[Stored records]

[Start of section]

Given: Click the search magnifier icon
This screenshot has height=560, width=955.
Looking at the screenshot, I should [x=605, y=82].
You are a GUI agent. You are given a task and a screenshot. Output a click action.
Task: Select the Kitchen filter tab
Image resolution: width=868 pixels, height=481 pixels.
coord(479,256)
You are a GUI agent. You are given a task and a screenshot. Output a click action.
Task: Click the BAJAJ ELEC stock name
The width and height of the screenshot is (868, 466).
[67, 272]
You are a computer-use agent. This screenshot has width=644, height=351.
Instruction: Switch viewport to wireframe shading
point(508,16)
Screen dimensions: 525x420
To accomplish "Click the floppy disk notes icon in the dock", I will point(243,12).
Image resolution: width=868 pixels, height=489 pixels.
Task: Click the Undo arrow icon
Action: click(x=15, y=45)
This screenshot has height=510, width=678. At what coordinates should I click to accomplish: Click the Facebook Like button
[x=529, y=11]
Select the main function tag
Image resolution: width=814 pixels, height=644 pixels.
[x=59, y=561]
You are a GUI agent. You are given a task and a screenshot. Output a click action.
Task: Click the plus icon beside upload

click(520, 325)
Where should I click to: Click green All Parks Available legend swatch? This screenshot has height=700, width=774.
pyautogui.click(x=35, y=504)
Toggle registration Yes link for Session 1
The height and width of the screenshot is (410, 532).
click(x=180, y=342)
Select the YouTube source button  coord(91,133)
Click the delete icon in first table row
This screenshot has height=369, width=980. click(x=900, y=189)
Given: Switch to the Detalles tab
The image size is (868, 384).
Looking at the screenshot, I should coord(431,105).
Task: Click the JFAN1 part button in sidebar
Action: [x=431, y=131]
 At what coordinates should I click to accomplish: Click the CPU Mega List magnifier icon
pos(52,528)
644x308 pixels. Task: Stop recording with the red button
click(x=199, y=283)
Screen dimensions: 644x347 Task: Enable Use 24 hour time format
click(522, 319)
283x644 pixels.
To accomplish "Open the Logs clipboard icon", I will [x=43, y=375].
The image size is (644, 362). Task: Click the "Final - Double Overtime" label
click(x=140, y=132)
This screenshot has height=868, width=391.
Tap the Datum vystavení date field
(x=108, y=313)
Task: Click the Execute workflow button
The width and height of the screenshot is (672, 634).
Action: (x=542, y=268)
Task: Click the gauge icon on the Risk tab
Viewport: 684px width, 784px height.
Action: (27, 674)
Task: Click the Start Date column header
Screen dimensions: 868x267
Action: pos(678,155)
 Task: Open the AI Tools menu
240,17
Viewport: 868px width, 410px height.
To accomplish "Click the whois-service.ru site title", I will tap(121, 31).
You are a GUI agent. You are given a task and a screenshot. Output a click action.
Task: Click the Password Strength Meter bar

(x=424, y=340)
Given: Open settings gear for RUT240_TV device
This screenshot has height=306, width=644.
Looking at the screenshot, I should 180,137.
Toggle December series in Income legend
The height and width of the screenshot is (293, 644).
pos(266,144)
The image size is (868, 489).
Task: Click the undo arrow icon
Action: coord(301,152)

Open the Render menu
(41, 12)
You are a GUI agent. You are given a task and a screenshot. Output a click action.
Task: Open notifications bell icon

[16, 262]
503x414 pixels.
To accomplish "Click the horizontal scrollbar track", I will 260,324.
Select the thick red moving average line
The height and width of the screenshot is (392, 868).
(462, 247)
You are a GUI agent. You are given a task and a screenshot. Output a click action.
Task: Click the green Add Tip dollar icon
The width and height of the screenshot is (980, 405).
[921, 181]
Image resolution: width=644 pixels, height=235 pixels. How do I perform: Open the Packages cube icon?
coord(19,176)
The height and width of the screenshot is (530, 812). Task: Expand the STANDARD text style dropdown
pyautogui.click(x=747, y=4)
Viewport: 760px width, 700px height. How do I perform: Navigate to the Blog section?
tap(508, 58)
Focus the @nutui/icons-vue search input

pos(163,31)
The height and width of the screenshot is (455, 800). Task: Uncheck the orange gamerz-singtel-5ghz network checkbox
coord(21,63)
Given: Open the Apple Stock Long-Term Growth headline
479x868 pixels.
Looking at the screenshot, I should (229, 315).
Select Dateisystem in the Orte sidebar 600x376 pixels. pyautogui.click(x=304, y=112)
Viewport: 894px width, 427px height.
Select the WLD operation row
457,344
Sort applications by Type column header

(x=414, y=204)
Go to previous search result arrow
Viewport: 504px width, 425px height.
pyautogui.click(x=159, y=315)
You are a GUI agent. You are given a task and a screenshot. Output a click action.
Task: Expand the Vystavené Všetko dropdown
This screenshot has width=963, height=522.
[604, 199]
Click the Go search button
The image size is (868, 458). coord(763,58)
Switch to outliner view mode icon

[End of section]

• GOAL OF THE EXERCISE:
Restate each record word for word.

• RESULT:
Given: Click the search magnifier icon
This screenshot has height=560, width=955.
Looking at the screenshot, I should [x=605, y=82].
You are a GUI agent. You are given a task and a screenshot. Output a click action.
Task: Select the Kitchen filter tab
Image resolution: width=868 pixels, height=481 pixels.
coord(479,256)
You are a GUI agent. You are given a task and a screenshot. Output a click action.
Task: Click the BAJAJ ELEC stock name
The width and height of the screenshot is (868, 466).
[67, 272]
You are a computer-use agent. This screenshot has width=644, height=351.
Instruction: Switch viewport to wireframe shading
point(508,16)
Screen dimensions: 525x420
To accomplish "Click the floppy disk notes icon in the dock", I will point(243,12).
Image resolution: width=868 pixels, height=489 pixels.
Task: Click the Undo arrow icon
Action: click(x=15, y=45)
This screenshot has height=510, width=678. At what coordinates should I click to accomplish: Click the Facebook Like button
[x=529, y=11]
Select the main function tag
Image resolution: width=814 pixels, height=644 pixels.
[x=59, y=561]
You are a GUI agent. You are given a task and a screenshot. Output a click action.
Task: Click the plus icon beside upload

click(520, 325)
Where should I click to: Click green All Parks Available legend swatch? This screenshot has height=700, width=774.
pyautogui.click(x=35, y=504)
Toggle registration Yes link for Session 1
The height and width of the screenshot is (410, 532).
click(x=180, y=342)
Select the YouTube source button  coord(91,133)
Click the delete icon in first table row
This screenshot has height=369, width=980. click(x=900, y=189)
Given: Switch to the Detalles tab
The image size is (868, 384).
Looking at the screenshot, I should coord(431,105).
Task: Click the JFAN1 part button in sidebar
Action: [x=431, y=131]
 At what coordinates should I click to accomplish: Click the CPU Mega List magnifier icon
pos(52,528)
644x308 pixels. Task: Stop recording with the red button
click(x=199, y=283)
Screen dimensions: 644x347 Task: Enable Use 24 hour time format
click(522, 319)
283x644 pixels.
To accomplish "Open the Logs clipboard icon", I will [x=43, y=375].
The image size is (644, 362). Task: Click the "Final - Double Overtime" label
click(x=140, y=132)
This screenshot has height=868, width=391.
Tap the Datum vystavení date field
(x=108, y=313)
Task: Click the Execute workflow button
The width and height of the screenshot is (672, 634).
Action: (x=542, y=268)
Task: Click the gauge icon on the Risk tab
Viewport: 684px width, 784px height.
Action: (27, 674)
Task: Click the Start Date column header
Screen dimensions: 868x267
Action: pos(678,155)
 Task: Open the AI Tools menu
240,17
Viewport: 868px width, 410px height.
To accomplish "Click the whois-service.ru site title", I will tap(121, 31).
You are a GUI agent. You are given a task and a screenshot. Output a click action.
Task: Click the Password Strength Meter bar

(x=424, y=340)
Given: Open settings gear for RUT240_TV device
This screenshot has height=306, width=644.
Looking at the screenshot, I should 180,137.
Toggle December series in Income legend
The height and width of the screenshot is (293, 644).
pos(266,144)
The image size is (868, 489).
Task: Click the undo arrow icon
Action: coord(301,152)

Open the Render menu
(41, 12)
You are a GUI agent. You are given a task and a screenshot. Output a click action.
Task: Open notifications bell icon

[16, 262]
503x414 pixels.
To accomplish "Click the horizontal scrollbar track", I will 260,324.
Select the thick red moving average line
The height and width of the screenshot is (392, 868).
(462, 247)
You are a GUI agent. You are given a task and a screenshot. Output a click action.
Task: Click the green Add Tip dollar icon
The width and height of the screenshot is (980, 405).
[921, 181]
Image resolution: width=644 pixels, height=235 pixels. How do I perform: Open the Packages cube icon?
coord(19,176)
The height and width of the screenshot is (530, 812). Task: Expand the STANDARD text style dropdown
pyautogui.click(x=747, y=4)
Viewport: 760px width, 700px height. How do I perform: Navigate to the Blog section?
tap(508, 58)
Focus the @nutui/icons-vue search input

pos(163,31)
The height and width of the screenshot is (455, 800). Task: Uncheck the orange gamerz-singtel-5ghz network checkbox
coord(21,63)
Given: Open the Apple Stock Long-Term Growth headline
479x868 pixels.
Looking at the screenshot, I should (229, 315).
Select Dateisystem in the Orte sidebar 600x376 pixels. pyautogui.click(x=304, y=112)
Viewport: 894px width, 427px height.
Select the WLD operation row
457,344
Sort applications by Type column header

(x=414, y=204)
Go to previous search result arrow
Viewport: 504px width, 425px height.
pyautogui.click(x=159, y=315)
You are a GUI agent. You are given a task and a screenshot. Output a click action.
Task: Expand the Vystavené Všetko dropdown
This screenshot has width=963, height=522.
[604, 199]
Click the Go search button
The image size is (868, 458). coord(763,58)
Switch to outliner view mode icon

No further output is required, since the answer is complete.